In September, while Choi was a Moody’s analyst, she assigned an Aa3 grade, the fourth-highest, to a $13.2 million general obligation bond issued by Evesham Township, a 30-square-mile (77-square-kilometer) municipality with a population of 45,500 east of Philadelphia.

It’s not possible to compare Choi’s rating because Moody’s was the only company hired to offer an opinion.

New Rules

In new rules slated to take effect in June, the SEC is trying to reduce possible conflicts of interest by directing ratings companies to use their discretion to determine if a grade needs to be re-evaluated after an analyst or manager leaves the company.

John Nester, an SEC spokesman, declined to comment.

Ratings companies should inform bond buyers any time an analyst leaves to work for an issuer, said Jeffrey Manns, an associate professor of law at George Washington University in Washington.

“It would be simpler and more transparent if there was a disclosure system,” Manns said.

Waiting Period

The biggest banks are the largest employers of former credit analysts. Since 2006, New York-based Morgan Stanley has hired the most, 16, followed by Frankfurt-based Deutsche Bank AG with 14, according to SEC data compiled by Bloomberg.

The job hunt is international. Oliver Issl worked as an analyst at Fitch in Frankfurt for more than five years evaluating securitized debt. He took that experience to Dutch bank NIBC Bank NV in October to help create the same type of securities he was grading for the Hague-based lender.

Spokesman Diederik Heinink declined to comment on behalf of NIBC or Issl.

“Fitch has very robust policies and procedures in place to ensure the objectivity of our ratings, including policies around the credit work of any analyst who leaves Fitch for employment with a rated entity,” Rebecca O’Neill, a Fitch spokeswoman, said in a statement.

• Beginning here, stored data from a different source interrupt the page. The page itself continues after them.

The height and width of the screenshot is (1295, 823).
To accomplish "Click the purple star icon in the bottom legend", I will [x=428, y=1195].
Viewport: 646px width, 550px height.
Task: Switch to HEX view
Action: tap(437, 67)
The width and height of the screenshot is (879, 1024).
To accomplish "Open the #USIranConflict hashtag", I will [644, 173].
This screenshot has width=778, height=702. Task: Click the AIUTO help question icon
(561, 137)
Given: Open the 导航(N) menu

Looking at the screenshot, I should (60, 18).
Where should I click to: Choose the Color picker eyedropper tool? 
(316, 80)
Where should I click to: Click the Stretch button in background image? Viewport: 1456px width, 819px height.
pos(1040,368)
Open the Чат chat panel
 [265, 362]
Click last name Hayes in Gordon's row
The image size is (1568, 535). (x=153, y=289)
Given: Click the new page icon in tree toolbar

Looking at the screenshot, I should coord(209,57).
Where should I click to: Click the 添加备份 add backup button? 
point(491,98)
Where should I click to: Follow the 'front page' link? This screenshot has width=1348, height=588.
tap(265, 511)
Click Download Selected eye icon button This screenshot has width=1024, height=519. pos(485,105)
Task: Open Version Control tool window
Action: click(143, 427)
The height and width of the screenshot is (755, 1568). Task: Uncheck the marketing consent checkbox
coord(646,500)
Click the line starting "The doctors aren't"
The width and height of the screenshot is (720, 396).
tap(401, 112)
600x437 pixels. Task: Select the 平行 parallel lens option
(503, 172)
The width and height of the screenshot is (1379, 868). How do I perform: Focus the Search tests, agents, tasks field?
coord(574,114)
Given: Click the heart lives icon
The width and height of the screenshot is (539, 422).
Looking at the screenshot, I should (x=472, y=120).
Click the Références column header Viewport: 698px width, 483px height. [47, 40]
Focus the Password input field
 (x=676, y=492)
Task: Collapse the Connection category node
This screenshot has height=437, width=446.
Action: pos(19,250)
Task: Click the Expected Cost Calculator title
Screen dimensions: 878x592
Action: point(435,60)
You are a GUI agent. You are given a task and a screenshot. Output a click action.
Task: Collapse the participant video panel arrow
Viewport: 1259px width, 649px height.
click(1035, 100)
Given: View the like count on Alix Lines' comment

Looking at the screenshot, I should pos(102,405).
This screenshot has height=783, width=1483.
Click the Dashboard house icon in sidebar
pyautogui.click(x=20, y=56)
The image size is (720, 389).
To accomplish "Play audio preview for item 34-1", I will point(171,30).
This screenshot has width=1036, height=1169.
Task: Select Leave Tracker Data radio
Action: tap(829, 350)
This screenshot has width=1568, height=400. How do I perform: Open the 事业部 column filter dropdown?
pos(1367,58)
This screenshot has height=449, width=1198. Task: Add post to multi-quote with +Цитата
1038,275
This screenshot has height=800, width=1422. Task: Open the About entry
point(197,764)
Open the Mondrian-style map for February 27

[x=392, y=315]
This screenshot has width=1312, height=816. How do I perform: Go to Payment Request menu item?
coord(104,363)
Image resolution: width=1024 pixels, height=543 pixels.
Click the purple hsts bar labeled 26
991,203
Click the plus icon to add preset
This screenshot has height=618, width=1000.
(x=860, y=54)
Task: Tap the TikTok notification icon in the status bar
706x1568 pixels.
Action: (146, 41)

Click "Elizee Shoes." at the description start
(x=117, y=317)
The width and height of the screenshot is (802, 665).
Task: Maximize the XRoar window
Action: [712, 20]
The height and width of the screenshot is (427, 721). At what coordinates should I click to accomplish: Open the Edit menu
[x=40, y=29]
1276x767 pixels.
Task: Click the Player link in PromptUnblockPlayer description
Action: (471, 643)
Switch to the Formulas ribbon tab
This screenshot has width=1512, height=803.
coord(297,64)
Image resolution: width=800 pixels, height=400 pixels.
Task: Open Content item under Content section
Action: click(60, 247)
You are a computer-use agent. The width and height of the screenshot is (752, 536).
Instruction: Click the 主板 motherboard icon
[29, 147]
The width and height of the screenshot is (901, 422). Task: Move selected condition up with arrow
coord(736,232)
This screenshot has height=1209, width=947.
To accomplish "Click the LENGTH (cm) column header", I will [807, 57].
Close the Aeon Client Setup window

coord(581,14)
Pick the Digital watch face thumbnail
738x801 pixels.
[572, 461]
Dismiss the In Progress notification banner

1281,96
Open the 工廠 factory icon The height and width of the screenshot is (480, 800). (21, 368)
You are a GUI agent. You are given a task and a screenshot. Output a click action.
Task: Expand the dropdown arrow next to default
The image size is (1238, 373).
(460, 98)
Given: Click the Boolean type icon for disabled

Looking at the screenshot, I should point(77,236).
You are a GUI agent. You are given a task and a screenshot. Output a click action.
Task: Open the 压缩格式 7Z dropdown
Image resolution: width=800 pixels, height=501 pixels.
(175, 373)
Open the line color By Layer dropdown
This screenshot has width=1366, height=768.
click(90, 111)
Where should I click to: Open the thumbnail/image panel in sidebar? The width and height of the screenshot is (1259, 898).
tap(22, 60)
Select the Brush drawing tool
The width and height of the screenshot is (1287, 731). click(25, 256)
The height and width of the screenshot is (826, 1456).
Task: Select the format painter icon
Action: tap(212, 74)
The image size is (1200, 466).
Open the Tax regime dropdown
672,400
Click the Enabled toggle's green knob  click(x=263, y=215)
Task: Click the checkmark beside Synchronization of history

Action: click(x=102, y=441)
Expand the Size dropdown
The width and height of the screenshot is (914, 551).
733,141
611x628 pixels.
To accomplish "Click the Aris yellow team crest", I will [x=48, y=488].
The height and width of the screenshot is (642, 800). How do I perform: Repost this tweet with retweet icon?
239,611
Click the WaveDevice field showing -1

In London, Roneil Thadani joined the rating advisory team at Credit Agricole SA in November, helping guide underwriters through the ratings process. He worked at S&P for eight years grading structured finance securities and infrastructure bonds.

Spokeswoman Maryse Dournes declined to comment on behalf of Montrouge, France-based Credit Agricole and Thadani.

“If an analyst participates in rating an entity and then leaves our employment and goes to work for the rated entity, we review the analyst’s rating on the entity to determine if it was appropriate,” said Catherine Mathis, a spokeswoman for New York-based S&P.